Start of PROVIDED RECORDS
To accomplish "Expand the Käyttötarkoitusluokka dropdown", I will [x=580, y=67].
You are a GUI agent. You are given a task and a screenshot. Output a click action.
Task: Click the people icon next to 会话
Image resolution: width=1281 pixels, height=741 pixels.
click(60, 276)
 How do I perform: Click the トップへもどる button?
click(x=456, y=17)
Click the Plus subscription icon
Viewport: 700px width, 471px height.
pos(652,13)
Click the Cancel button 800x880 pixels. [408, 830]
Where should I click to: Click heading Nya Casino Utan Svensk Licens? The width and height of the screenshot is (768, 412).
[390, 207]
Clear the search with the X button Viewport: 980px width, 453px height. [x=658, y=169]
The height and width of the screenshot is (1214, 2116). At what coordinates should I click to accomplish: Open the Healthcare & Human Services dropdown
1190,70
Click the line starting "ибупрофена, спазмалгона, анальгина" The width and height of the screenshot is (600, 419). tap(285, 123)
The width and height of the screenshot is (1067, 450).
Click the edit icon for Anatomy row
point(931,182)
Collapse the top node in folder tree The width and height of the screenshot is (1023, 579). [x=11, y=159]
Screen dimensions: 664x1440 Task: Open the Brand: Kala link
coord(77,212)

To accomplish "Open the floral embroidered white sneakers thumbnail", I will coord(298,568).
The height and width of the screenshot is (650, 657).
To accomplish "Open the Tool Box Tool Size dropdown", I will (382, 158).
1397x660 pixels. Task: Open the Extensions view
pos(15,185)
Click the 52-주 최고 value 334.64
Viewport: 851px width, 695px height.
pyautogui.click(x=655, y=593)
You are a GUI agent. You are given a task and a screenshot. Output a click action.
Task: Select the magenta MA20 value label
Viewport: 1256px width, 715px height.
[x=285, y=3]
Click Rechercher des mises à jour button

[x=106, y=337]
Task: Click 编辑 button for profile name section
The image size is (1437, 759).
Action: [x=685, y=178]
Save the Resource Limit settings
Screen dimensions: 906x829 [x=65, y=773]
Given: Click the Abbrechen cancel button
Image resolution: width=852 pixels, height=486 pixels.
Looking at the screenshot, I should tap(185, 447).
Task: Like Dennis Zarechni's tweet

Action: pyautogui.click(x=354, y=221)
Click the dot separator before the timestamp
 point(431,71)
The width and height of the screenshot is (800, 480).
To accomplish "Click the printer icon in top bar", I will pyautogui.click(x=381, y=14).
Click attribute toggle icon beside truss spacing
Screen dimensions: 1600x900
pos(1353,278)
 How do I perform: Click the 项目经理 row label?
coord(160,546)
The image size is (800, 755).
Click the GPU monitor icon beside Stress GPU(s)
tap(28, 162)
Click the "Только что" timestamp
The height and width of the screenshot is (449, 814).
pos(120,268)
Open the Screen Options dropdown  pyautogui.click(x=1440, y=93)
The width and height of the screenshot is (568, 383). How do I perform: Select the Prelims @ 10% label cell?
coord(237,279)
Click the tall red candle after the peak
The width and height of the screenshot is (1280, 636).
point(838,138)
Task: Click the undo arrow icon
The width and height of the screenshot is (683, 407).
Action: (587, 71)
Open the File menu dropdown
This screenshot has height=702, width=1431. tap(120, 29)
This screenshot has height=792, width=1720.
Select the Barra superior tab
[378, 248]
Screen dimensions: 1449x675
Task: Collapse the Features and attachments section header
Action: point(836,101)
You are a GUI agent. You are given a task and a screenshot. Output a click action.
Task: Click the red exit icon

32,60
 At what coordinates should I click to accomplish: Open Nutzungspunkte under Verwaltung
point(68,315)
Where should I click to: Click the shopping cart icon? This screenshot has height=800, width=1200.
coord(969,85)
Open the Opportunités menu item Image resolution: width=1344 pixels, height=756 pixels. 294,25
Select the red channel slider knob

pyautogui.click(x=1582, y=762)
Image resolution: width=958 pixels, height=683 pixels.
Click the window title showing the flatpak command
End of PROVIDED RECORDS
-- WHAT IS BEING ASKED --
The records above must be output exactly, in full.

-- REPLY TO THE EXERCISE --
To accomplish "Expand the Käyttötarkoitusluokka dropdown", I will [x=580, y=67].
You are a GUI agent. You are given a task and a screenshot. Output a click action.
Task: Click the people icon next to 会话
Image resolution: width=1281 pixels, height=741 pixels.
click(60, 276)
 How do I perform: Click the トップへもどる button?
click(x=456, y=17)
Click the Plus subscription icon
Viewport: 700px width, 471px height.
pos(652,13)
Click the Cancel button 800x880 pixels. [408, 830]
Where should I click to: Click heading Nya Casino Utan Svensk Licens? The width and height of the screenshot is (768, 412).
[390, 207]
Clear the search with the X button Viewport: 980px width, 453px height. [x=658, y=169]
The height and width of the screenshot is (1214, 2116). At what coordinates should I click to accomplish: Open the Healthcare & Human Services dropdown
1190,70
Click the line starting "ибупрофена, спазмалгона, анальгина" The width and height of the screenshot is (600, 419). tap(285, 123)
The width and height of the screenshot is (1067, 450).
Click the edit icon for Anatomy row
point(931,182)
Collapse the top node in folder tree The width and height of the screenshot is (1023, 579). [x=11, y=159]
Screen dimensions: 664x1440 Task: Open the Brand: Kala link
coord(77,212)

To accomplish "Open the floral embroidered white sneakers thumbnail", I will coord(298,568).
The height and width of the screenshot is (650, 657).
To accomplish "Open the Tool Box Tool Size dropdown", I will (382, 158).
1397x660 pixels. Task: Open the Extensions view
pos(15,185)
Click the 52-주 최고 value 334.64
Viewport: 851px width, 695px height.
pyautogui.click(x=655, y=593)
You are a GUI agent. You are given a task and a screenshot. Output a click action.
Task: Select the magenta MA20 value label
Viewport: 1256px width, 715px height.
[x=285, y=3]
Click Rechercher des mises à jour button

[x=106, y=337]
Task: Click 编辑 button for profile name section
The image size is (1437, 759).
Action: [x=685, y=178]
Save the Resource Limit settings
Screen dimensions: 906x829 [x=65, y=773]
Given: Click the Abbrechen cancel button
Image resolution: width=852 pixels, height=486 pixels.
Looking at the screenshot, I should tap(185, 447).
Task: Like Dennis Zarechni's tweet

Action: pyautogui.click(x=354, y=221)
Click the dot separator before the timestamp
 point(431,71)
The width and height of the screenshot is (800, 480).
To accomplish "Click the printer icon in top bar", I will pyautogui.click(x=381, y=14).
Click attribute toggle icon beside truss spacing
Screen dimensions: 1600x900
pos(1353,278)
 How do I perform: Click the 项目经理 row label?
coord(160,546)
The image size is (800, 755).
Click the GPU monitor icon beside Stress GPU(s)
tap(28, 162)
Click the "Только что" timestamp
The height and width of the screenshot is (449, 814).
pos(120,268)
Open the Screen Options dropdown  pyautogui.click(x=1440, y=93)
The width and height of the screenshot is (568, 383). How do I perform: Select the Prelims @ 10% label cell?
coord(237,279)
Click the tall red candle after the peak
The width and height of the screenshot is (1280, 636).
point(838,138)
Task: Click the undo arrow icon
The width and height of the screenshot is (683, 407).
Action: (587, 71)
Open the File menu dropdown
This screenshot has height=702, width=1431. tap(120, 29)
This screenshot has height=792, width=1720.
Select the Barra superior tab
[378, 248]
Screen dimensions: 1449x675
Task: Collapse the Features and attachments section header
Action: point(836,101)
You are a GUI agent. You are given a task and a screenshot. Output a click action.
Task: Click the red exit icon

32,60
 At what coordinates should I click to accomplish: Open Nutzungspunkte under Verwaltung
point(68,315)
Where should I click to: Click the shopping cart icon? This screenshot has height=800, width=1200.
coord(969,85)
Open the Opportunités menu item Image resolution: width=1344 pixels, height=756 pixels. 294,25
Select the red channel slider knob

pyautogui.click(x=1582, y=762)
Image resolution: width=958 pixels, height=683 pixels.
Click the window title showing the flatpak command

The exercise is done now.